- **EXERCISE MATERIALS**:
● ● ● ● ● ● ●

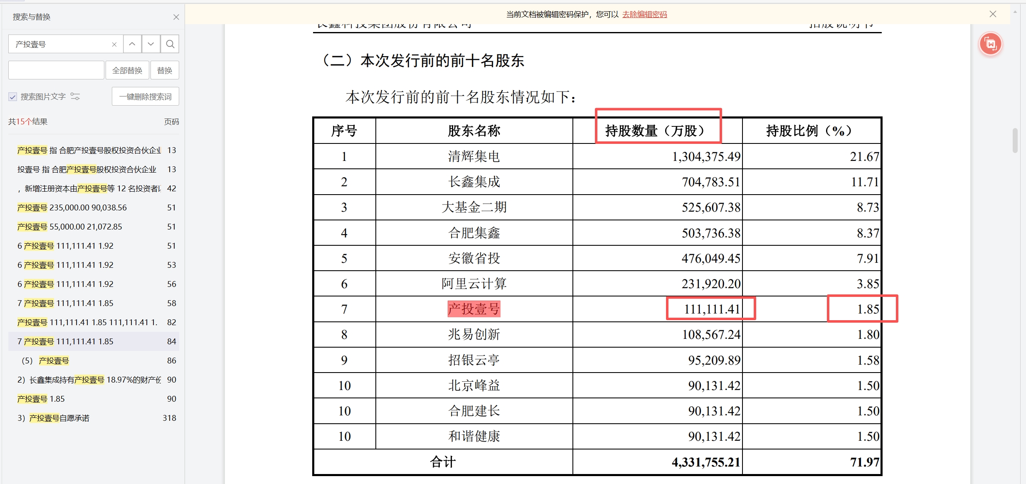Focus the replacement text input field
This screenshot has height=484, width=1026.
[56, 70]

● ● ● ● ● ● ●

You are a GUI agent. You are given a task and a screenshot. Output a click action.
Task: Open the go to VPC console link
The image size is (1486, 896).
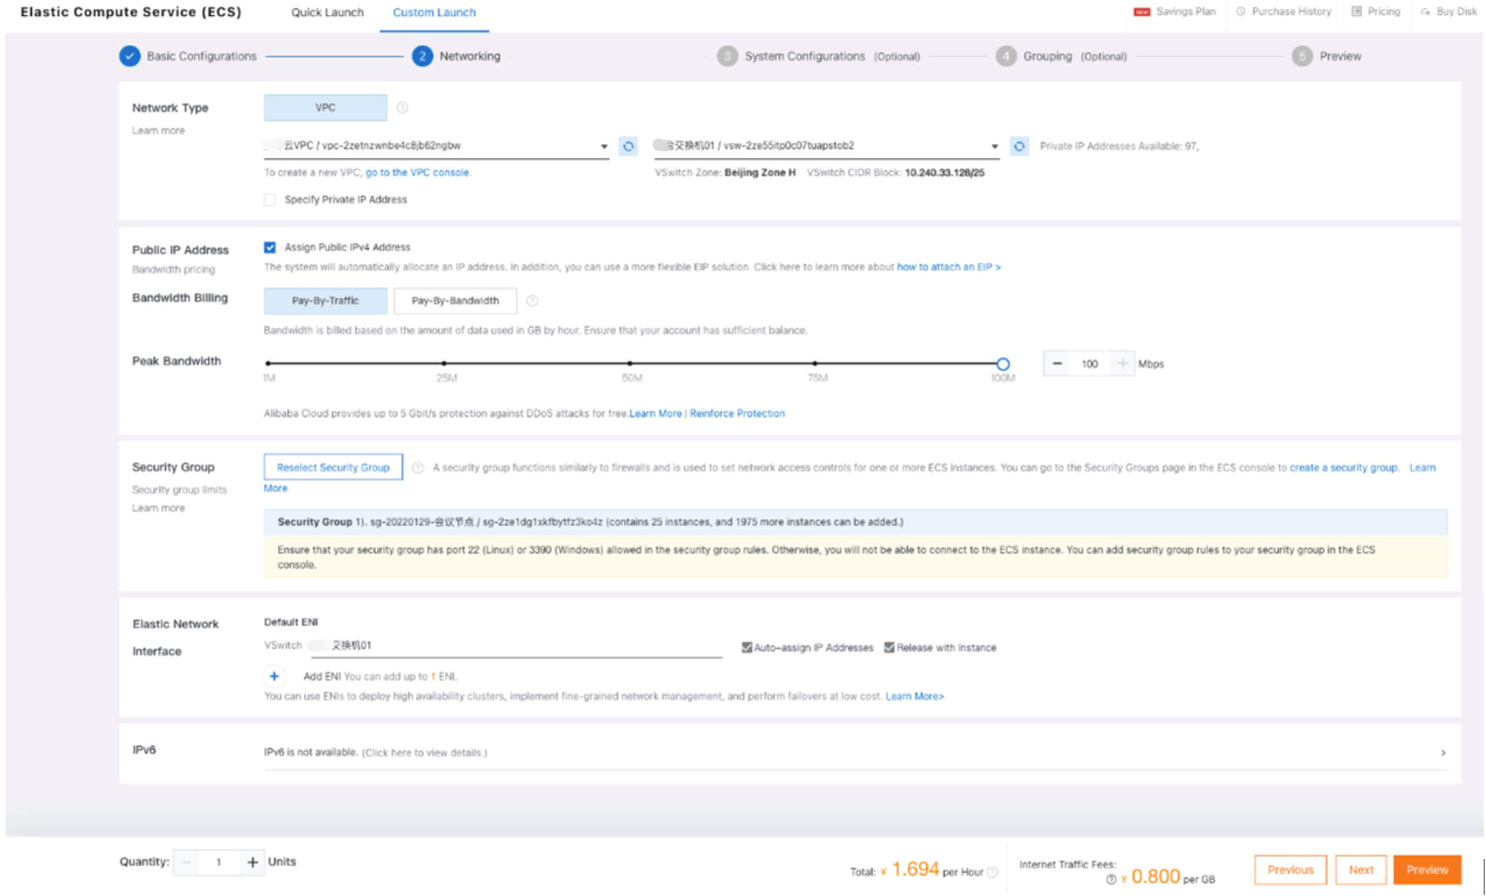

● ● ● ● ● ● ●

- **WHAT YOU HAVE TO DO**:
There is a run of lines above from the one with "You are a GUI" to the one with "The image size is (1486, 896)."; print exactly that run, both ends included, and nothing else.

- **COMPLETED TASK**:
You are a GUI agent. You are given a task and a screenshot. Output a click action.
Task: Open the go to VPC console link
The image size is (1486, 896).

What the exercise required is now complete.